**SHORT EXERCISE 1**
Output the bond ratings passage in full, word for word.

**SOURCE TEXT**
>>>
Municipal and Corporate
BONDS AND MUNICIPAL LOANS

         The two highest ratings of Moody's Investors Service,
Inc. ("Moody's") for municipal and corporate bonds are Aaa and
Aa.  Bonds rated Aaa are judged by Moody's to be of the best
quality.  Bonds rated Aa are judged to be of high quality by all
standards.  Together with the Aaa group, they comprise what are
generally known as high-grade bonds.  Moody's states that Aa
bonds are rated lower than the best bonds because margins of
protection or other elements make long-term risks appear somewhat
larger than Aaa securities.  The generic rating Aa may be
modified by the addition of the numerals 1, 2 or 3.  The modifier
1 indicates that the security ranks in the higher end of the Aa
rating category; the modifier 2 indicates a mid-range ranking;
and the modifier 3 indicates that the issue ranks in the lower
end of such rating category.
<<<
**SHORT EXERCISE 2**
In the records, switch "toolbar" to "tool bar" in the lines between the one holding "Viewport: 1266px width, 714px" and the one holding "point(84,385)", inclusive, and give back only those lines, otherwise unchanged.

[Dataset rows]
>>>
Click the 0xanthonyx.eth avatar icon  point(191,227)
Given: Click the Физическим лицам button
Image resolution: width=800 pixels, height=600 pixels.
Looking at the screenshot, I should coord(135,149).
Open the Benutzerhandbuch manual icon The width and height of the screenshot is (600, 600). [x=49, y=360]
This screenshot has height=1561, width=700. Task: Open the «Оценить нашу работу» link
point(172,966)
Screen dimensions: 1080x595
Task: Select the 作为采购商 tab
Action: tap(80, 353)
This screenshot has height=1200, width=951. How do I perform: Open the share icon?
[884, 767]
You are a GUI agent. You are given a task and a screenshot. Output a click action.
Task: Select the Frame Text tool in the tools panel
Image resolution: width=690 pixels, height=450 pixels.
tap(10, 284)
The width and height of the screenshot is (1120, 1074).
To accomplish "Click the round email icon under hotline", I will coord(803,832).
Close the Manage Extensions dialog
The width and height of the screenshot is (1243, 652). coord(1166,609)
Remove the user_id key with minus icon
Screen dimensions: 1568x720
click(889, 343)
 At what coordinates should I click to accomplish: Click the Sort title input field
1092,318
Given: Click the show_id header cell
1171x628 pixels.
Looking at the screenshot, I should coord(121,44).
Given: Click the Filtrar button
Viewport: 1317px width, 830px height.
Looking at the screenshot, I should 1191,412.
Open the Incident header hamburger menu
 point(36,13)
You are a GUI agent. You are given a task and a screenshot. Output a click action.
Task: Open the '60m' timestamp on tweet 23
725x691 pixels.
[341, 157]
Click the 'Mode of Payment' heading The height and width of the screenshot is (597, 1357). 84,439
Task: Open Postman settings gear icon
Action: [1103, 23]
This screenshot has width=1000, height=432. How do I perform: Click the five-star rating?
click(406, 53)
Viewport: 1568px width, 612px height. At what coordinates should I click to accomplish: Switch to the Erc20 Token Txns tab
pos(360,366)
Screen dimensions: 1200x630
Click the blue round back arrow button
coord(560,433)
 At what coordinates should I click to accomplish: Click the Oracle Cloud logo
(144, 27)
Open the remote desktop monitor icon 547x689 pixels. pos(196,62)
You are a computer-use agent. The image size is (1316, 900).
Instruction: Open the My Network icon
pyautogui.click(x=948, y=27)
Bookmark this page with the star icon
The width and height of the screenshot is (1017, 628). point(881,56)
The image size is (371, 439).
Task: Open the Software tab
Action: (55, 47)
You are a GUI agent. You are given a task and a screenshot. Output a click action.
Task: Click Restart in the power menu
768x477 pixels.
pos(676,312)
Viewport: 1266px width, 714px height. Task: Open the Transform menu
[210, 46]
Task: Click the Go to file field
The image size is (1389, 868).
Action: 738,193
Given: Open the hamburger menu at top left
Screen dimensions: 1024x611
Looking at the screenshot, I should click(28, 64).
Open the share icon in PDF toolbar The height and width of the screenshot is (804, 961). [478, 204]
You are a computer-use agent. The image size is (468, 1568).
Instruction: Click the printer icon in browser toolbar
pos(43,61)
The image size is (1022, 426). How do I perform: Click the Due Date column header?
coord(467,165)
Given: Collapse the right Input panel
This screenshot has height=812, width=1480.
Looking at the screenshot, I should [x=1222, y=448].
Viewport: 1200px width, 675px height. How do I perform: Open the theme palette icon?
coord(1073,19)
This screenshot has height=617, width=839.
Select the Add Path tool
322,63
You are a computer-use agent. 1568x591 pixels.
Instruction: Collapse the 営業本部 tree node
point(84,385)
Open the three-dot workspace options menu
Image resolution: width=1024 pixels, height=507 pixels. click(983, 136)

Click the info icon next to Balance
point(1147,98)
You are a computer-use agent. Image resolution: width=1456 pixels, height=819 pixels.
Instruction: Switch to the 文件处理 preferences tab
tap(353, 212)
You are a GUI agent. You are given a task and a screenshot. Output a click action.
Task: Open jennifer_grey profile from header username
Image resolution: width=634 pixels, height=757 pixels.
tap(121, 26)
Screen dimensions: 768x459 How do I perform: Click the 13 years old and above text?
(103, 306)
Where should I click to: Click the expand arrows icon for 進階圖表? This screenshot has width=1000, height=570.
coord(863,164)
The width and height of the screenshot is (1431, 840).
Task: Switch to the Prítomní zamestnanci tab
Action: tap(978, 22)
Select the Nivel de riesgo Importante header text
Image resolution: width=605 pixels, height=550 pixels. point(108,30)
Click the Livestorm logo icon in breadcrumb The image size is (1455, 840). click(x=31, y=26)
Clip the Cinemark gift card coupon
<<<
**ANSWER 1**
Municipal and Corporate
BONDS AND MUNICIPAL LOANS

         The two highest ratings of Moody's Investors Service,
Inc. ("Moody's") for municipal and corporate bonds are Aaa and
Aa.  Bonds rated Aaa are judged by Moody's to be of the best
quality.  Bonds rated Aa are judged to be of high quality by all
standards.  Together with the Aaa group, they comprise what are
generally known as high-grade bonds.  Moody's states that Aa
bonds are rated lower than the best bonds because margins of
protection or other elements make long-term risks appear somewhat
larger than Aaa securities.  The generic rating Aa may be
modified by the addition of the numerals 1, 2 or 3.  The modifier
1 indicates that the security ranks in the higher end of the Aa
rating category; the modifier 2 indicates a mid-range ranking;
and the modifier 3 indicates that the issue ranks in the lower
end of such rating category.

**ANSWER 2**
Viewport: 1266px width, 714px height. Task: Open the Transform menu
[210, 46]
Task: Click the Go to file field
The image size is (1389, 868).
Action: 738,193
Given: Open the hamburger menu at top left
Screen dimensions: 1024x611
Looking at the screenshot, I should click(28, 64).
Open the share icon in PDF tool bar The height and width of the screenshot is (804, 961). [478, 204]
You are a computer-use agent. The image size is (468, 1568).
Instruction: Click the printer icon in browser tool bar
pos(43,61)
The image size is (1022, 426). How do I perform: Click the Due Date column header?
coord(467,165)
Given: Collapse the right Input panel
This screenshot has height=812, width=1480.
Looking at the screenshot, I should [x=1222, y=448].
Viewport: 1200px width, 675px height. How do I perform: Open the theme palette icon?
coord(1073,19)
This screenshot has height=617, width=839.
Select the Add Path tool
322,63
You are a computer-use agent. 1568x591 pixels.
Instruction: Collapse the 営業本部 tree node
point(84,385)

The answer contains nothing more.